Komisja Europejska musiała zająć stanowisko w sprawie planowanej pomocy publicznej dla rozbudowy świnoujskiego terminala LNG, ponieważ tak stanowią przepisy unijne wprowadzone w 2014 roku. Każdy rząd, który chce wesprzeć dowolną inwestycję energetyczną, potrzebuje zgody urzędników z Brukseli. Polska ją otrzymała.
Zdaniem Komisji Europejskiej projekt rozbudowy gazoportu w Świnoujściu jest ważny z punktu widzenia bezpieczeństwa energetycznego nie tylko Polski, ale też krajów bałtyckich, dla których kwestia uniezależnienia się od dostaw gazu z Rosji jest gardłowa.
Plany rządu zakładają zwiększenie tzw. mocy regazyfikacyjnych terminala LNG w Świnoujściu z obecnych 5 do 7,5 miliona metrów sześciennych. W tym celu konieczne będzie zbudowanie drugiego nabrzeża dla mniejszych jednostek pływających oraz postawienie trzeciego zbiornika LNG o pojemności 180 tysięcy metrów sześciennych. Do tego dojdzie bocznica kolejowa do przeładunku LNG na cysterny oraz kontenery ISO.
Na ten cel spółka Polskie LNG otrzymała 128 milionów euro dofinansowania z Europejskiego Funduszu Rozwoju Regionalnego i Funduszu Spójności w ramach Programu Operacyjnego Infrastruktura i Środowisko na lata 2014-2020.

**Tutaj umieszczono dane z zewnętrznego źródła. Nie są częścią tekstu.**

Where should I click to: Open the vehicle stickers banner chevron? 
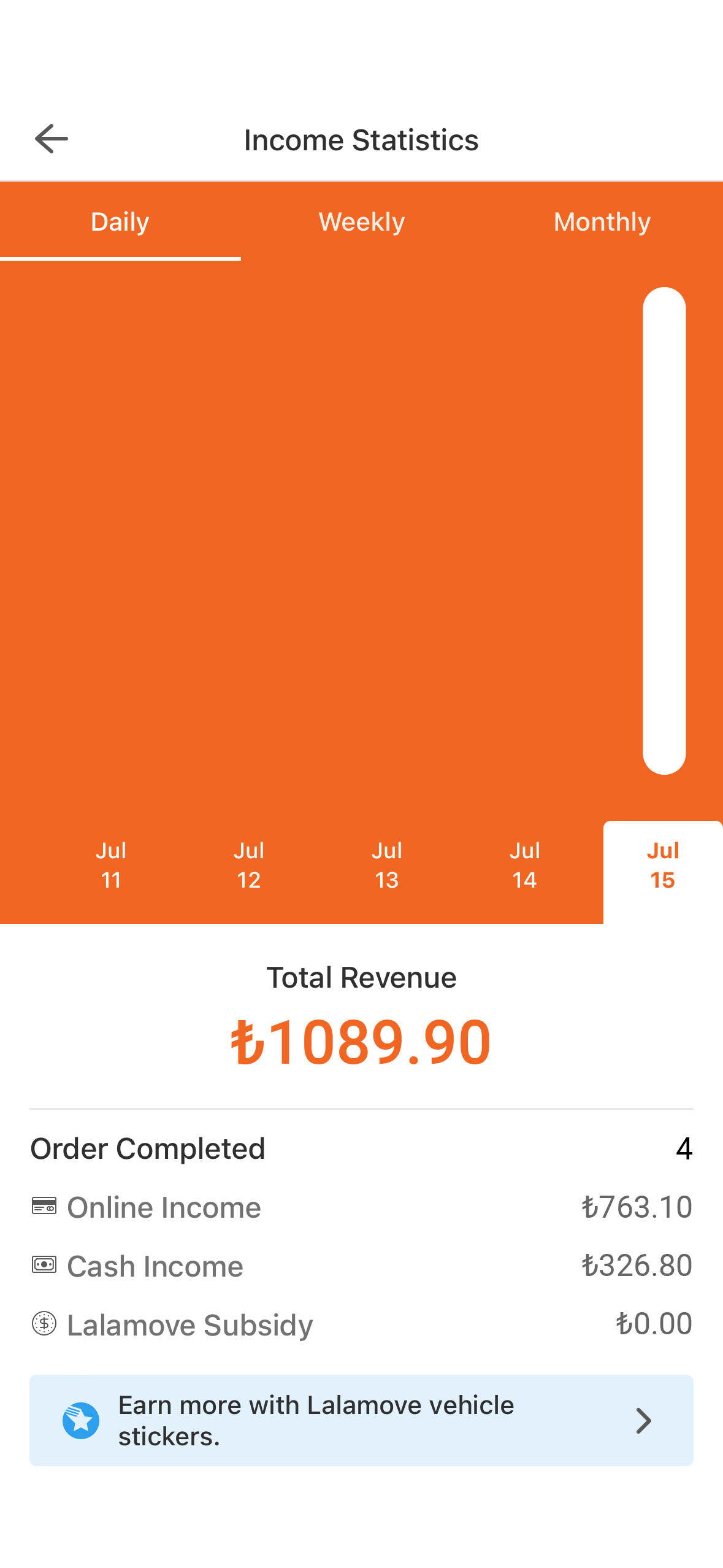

Gazoport w Świnoujściu ma największe zdolności regazyfikacyjne spośród wszystkich 22 terminali lądowych w Europie. Szacuje się je na 60%, podczas gdy pozostałe tego typu inwestycje osiągają wynik na poziomie około 30%.
Świnoujski terminal obecnie obsługuje dostawy gazu skroplonego ze Stanów Zjednoczonych oraz Kataru. W styczniu 2019 roku odnotowano odbiór jubileuszowego, 50. transportu LNG do Polski.